§ Problem to work on
The entries below should be given again exactly, minus their pictures.

--------

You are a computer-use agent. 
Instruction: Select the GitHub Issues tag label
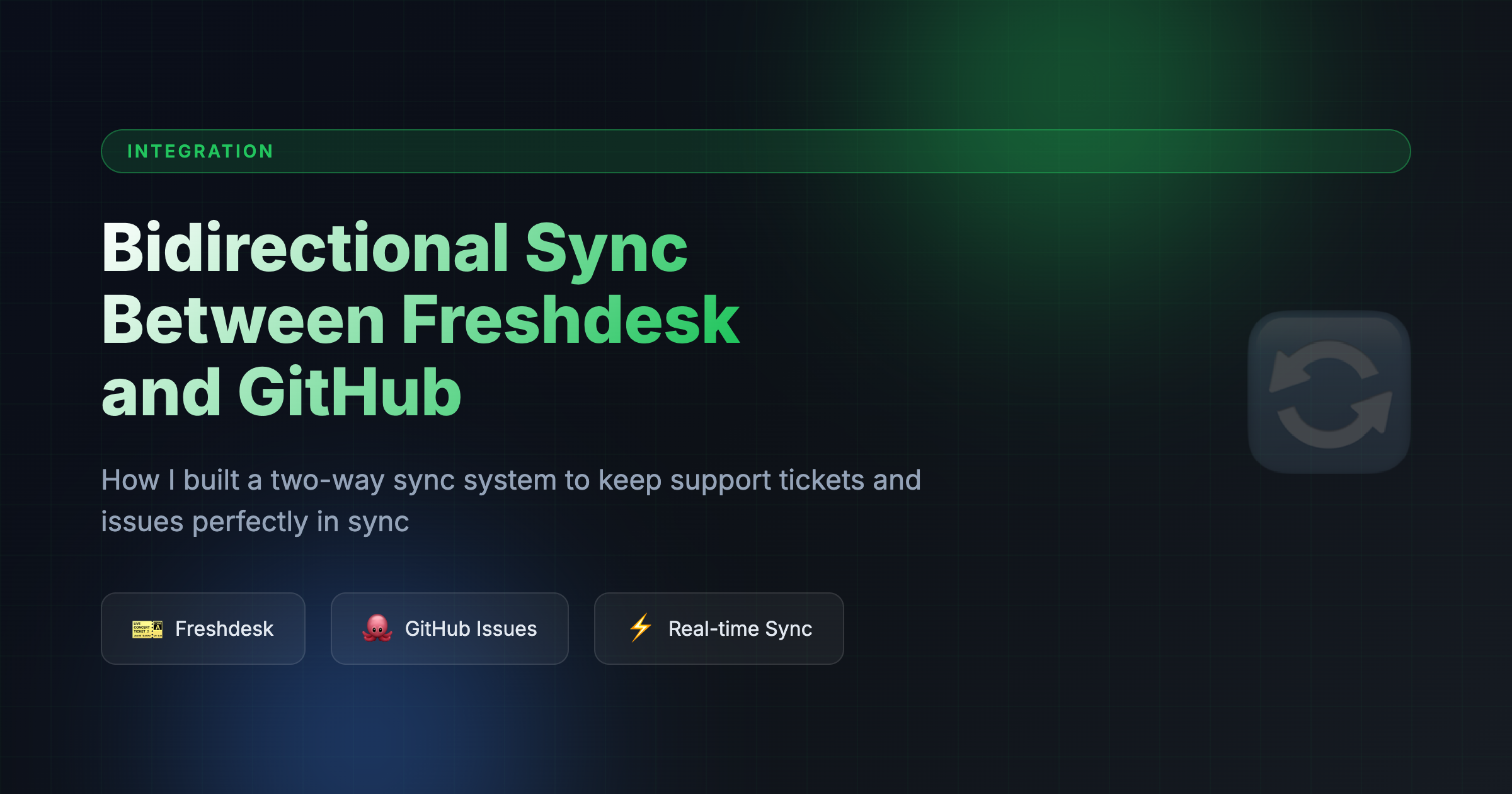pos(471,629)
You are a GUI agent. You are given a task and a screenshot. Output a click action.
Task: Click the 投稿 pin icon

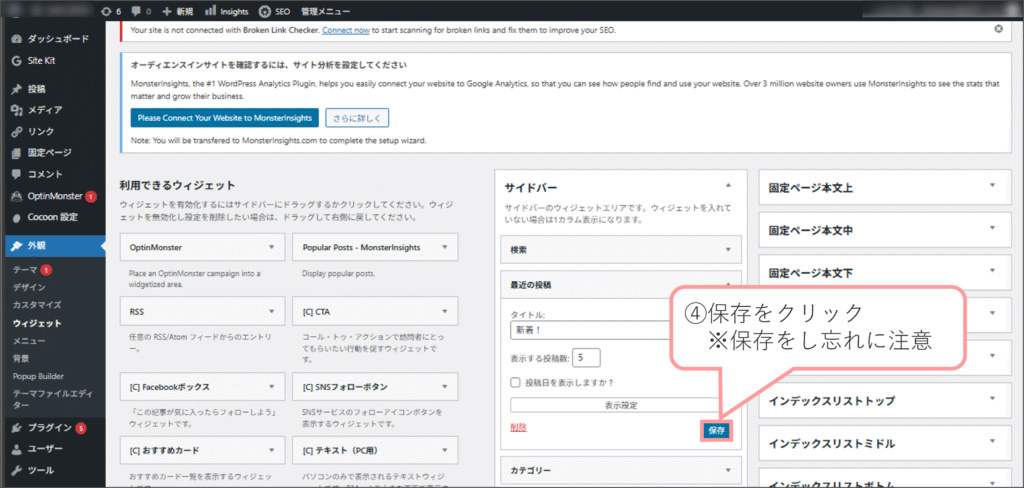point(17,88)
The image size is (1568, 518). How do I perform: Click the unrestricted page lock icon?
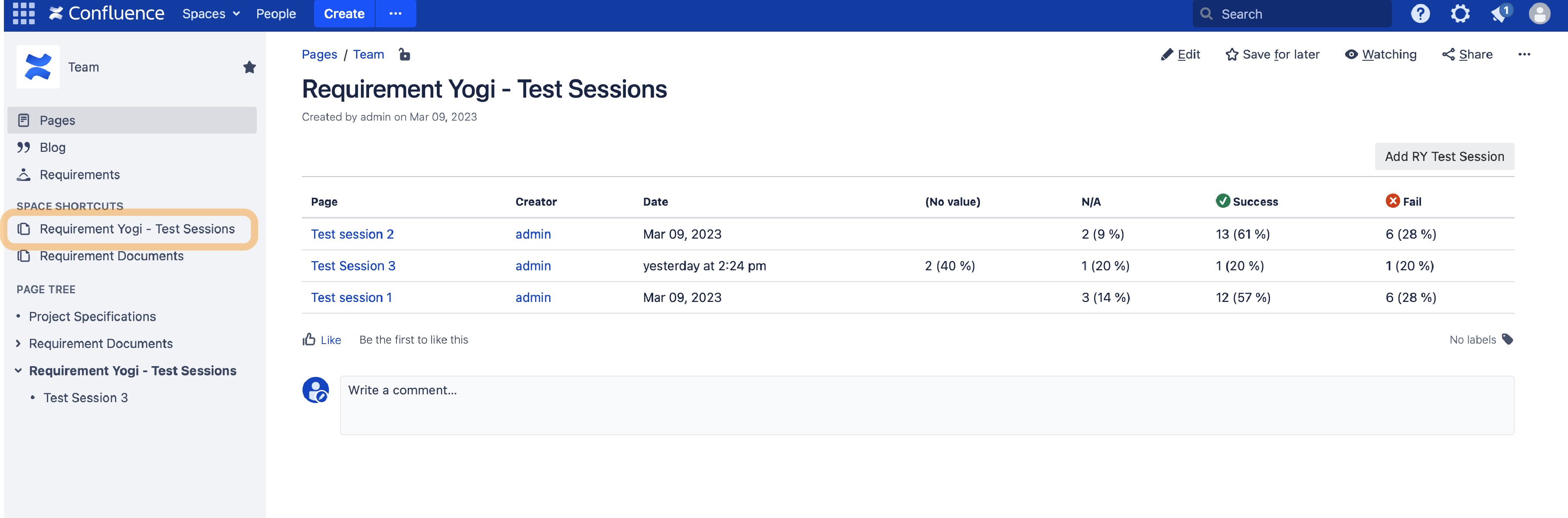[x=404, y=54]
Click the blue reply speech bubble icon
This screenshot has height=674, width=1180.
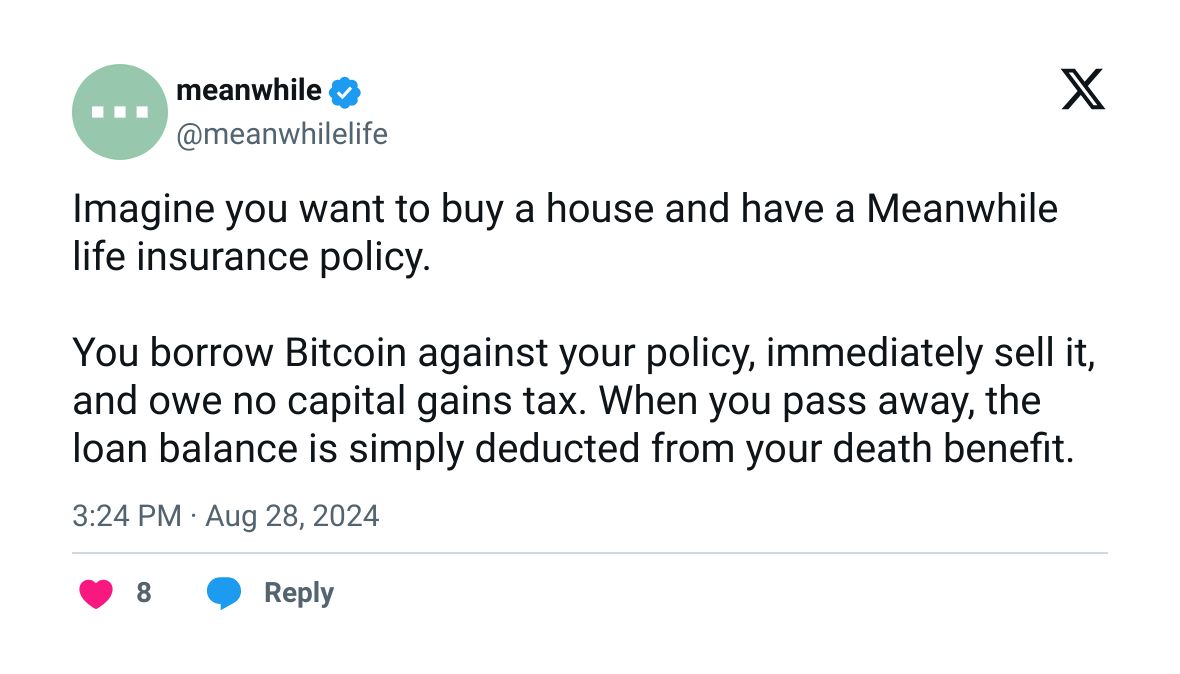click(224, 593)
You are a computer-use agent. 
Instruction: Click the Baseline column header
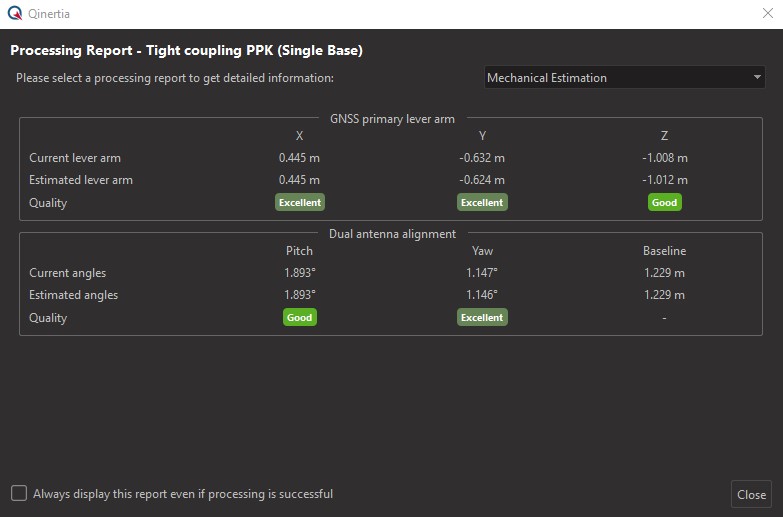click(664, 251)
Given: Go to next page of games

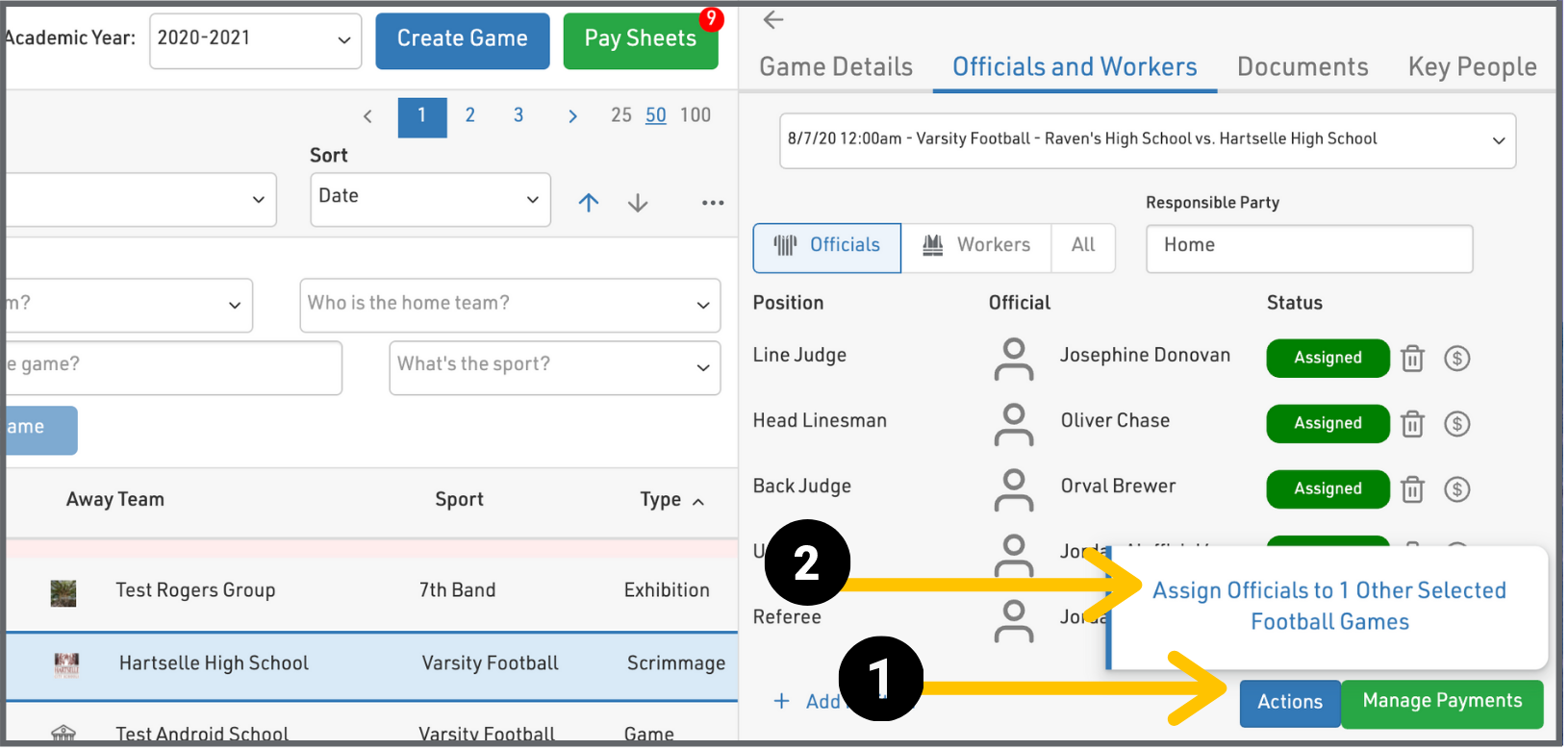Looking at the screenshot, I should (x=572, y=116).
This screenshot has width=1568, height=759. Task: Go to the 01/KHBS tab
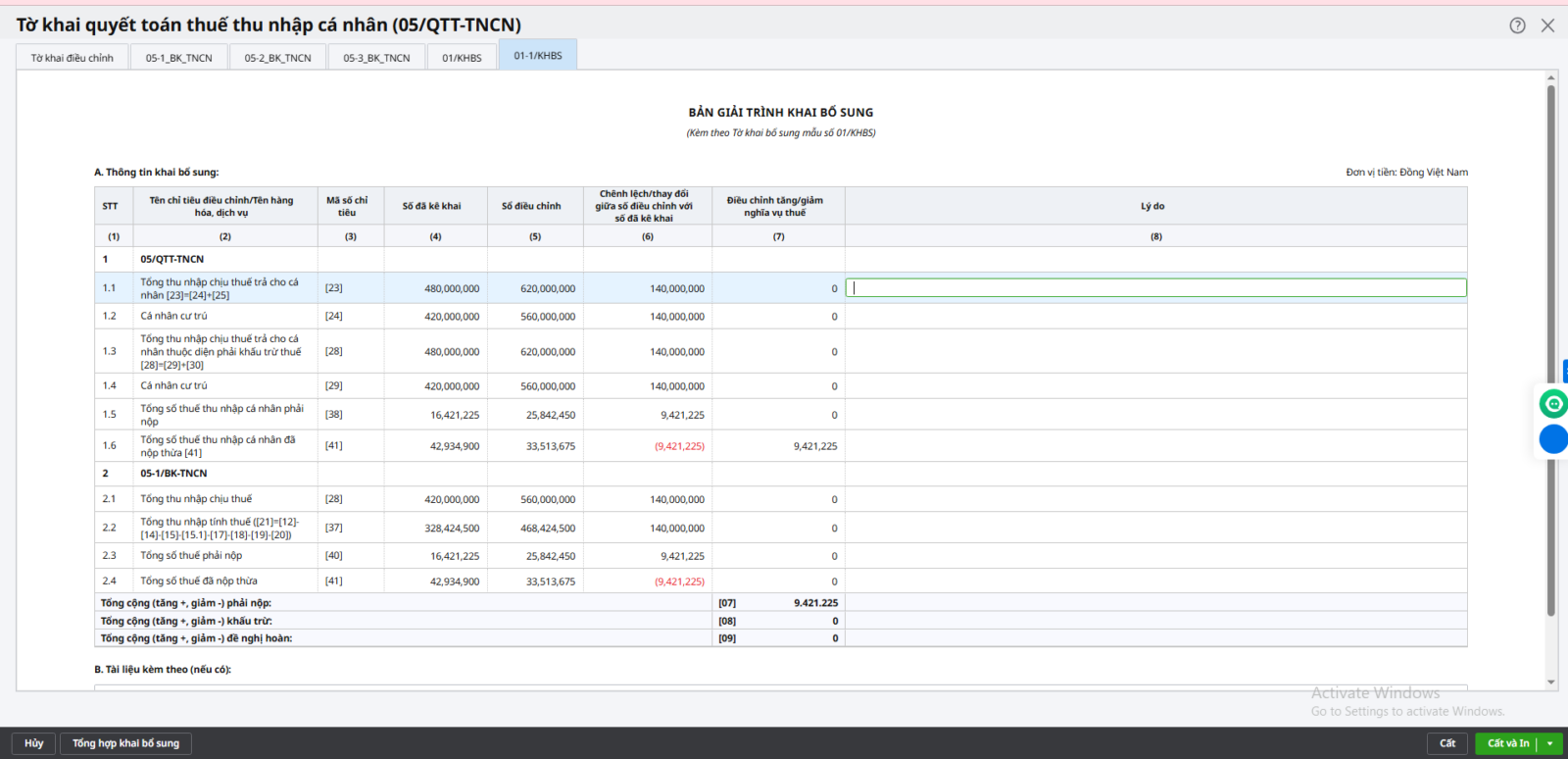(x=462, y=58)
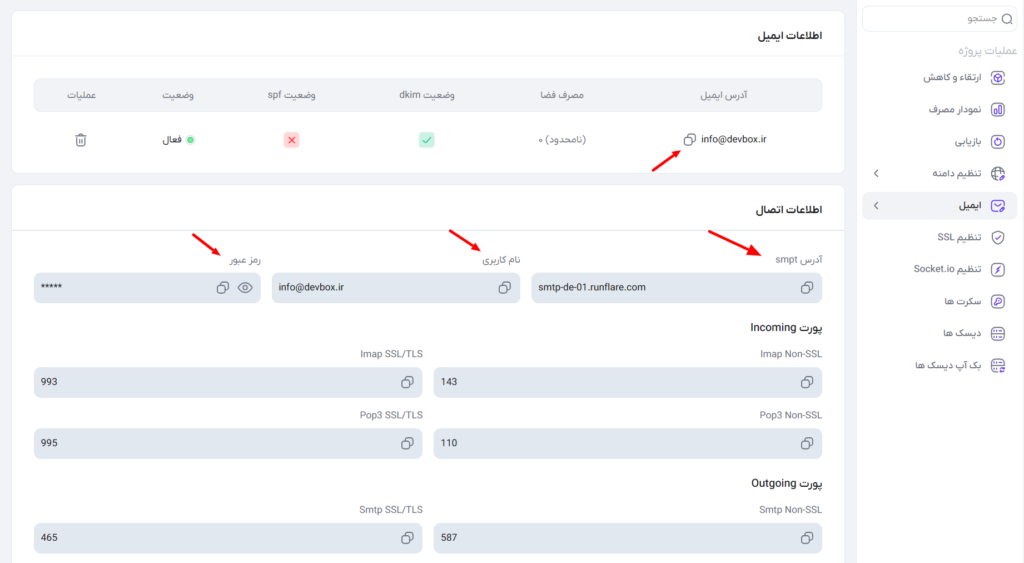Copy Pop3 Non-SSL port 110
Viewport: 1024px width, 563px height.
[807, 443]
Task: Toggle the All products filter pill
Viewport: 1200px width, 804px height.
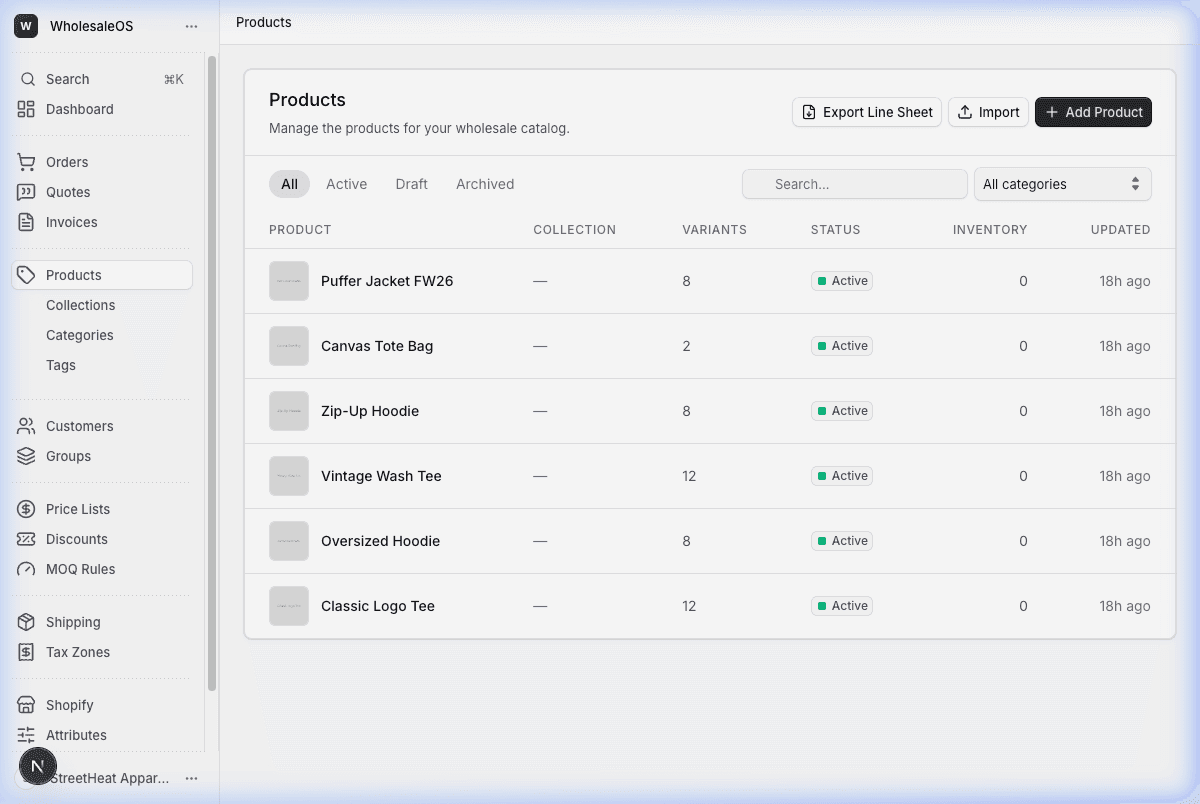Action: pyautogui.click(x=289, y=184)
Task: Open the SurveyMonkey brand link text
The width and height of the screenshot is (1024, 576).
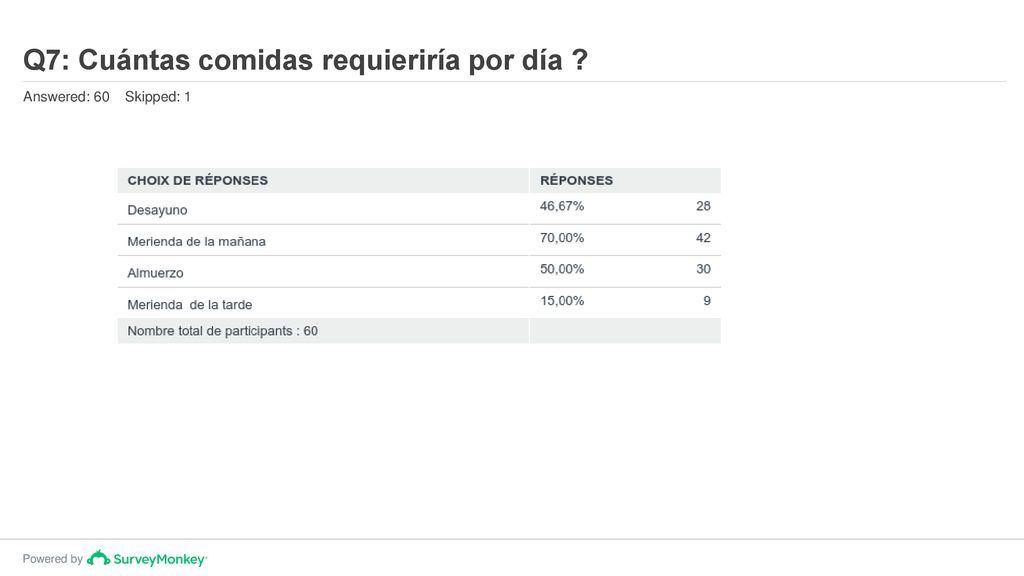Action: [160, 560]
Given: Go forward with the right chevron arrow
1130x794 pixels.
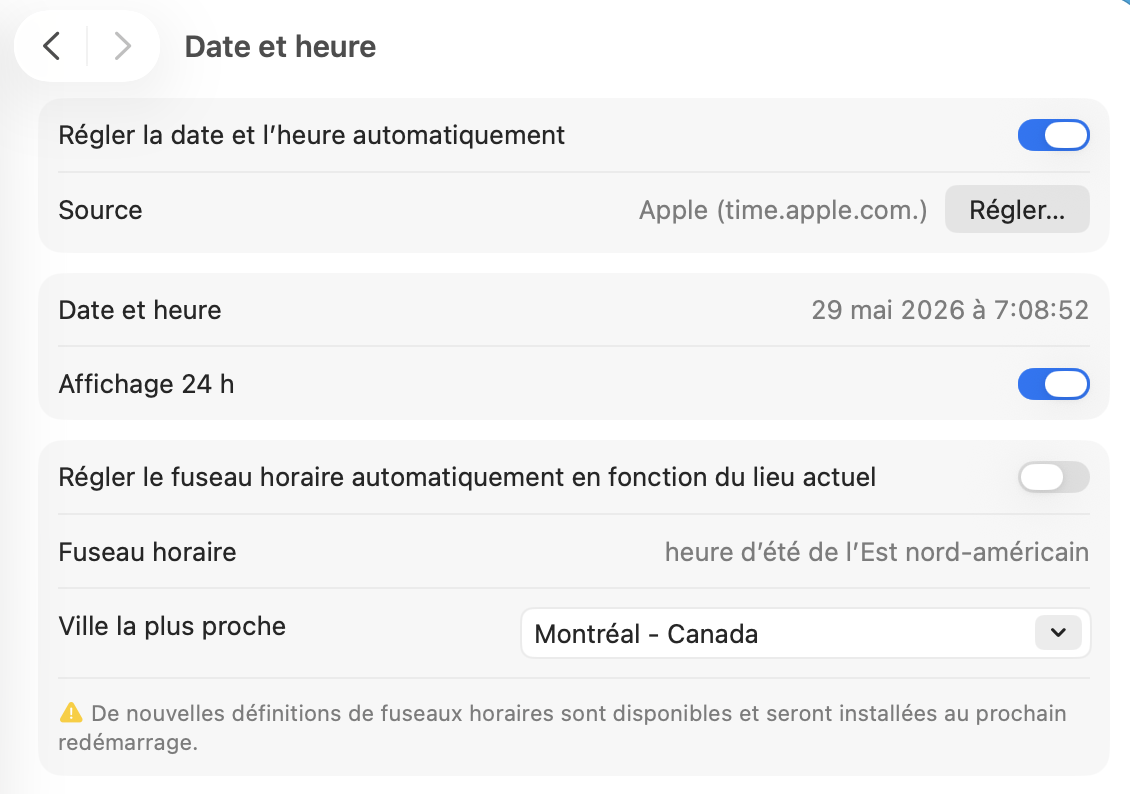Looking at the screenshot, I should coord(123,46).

--------

§ Solved problem
You are a computer-use agent. 
Instruction: Select the GitHub Issues tag label
pos(471,629)
You are a GUI agent. You are given a task and a screenshot. Output a click action.
Task: Click the 投稿 pin icon

point(17,88)
The image size is (1568, 518). How do I perform: Click the unrestricted page lock icon?
[x=404, y=54]
Click the blue reply speech bubble icon
This screenshot has height=674, width=1180.
click(224, 593)
You are a computer-use agent. 
Instruction: Click the Baseline column header
click(664, 251)
Given: Go to next page of games

Looking at the screenshot, I should (x=572, y=116).
This screenshot has width=1568, height=759. Task: Go to the 01/KHBS tab
(x=462, y=58)
Copy Pop3 Non-SSL port 110
Viewport: 1024px width, 563px height.
[807, 443]
Task: Toggle the All products filter pill
Viewport: 1200px width, 804px height.
Action: pyautogui.click(x=289, y=184)
Task: Open the SurveyMonkey brand link text
The width and height of the screenshot is (1024, 576).
Action: [160, 560]
Given: Go forward with the right chevron arrow
1130x794 pixels.
Looking at the screenshot, I should coord(123,46).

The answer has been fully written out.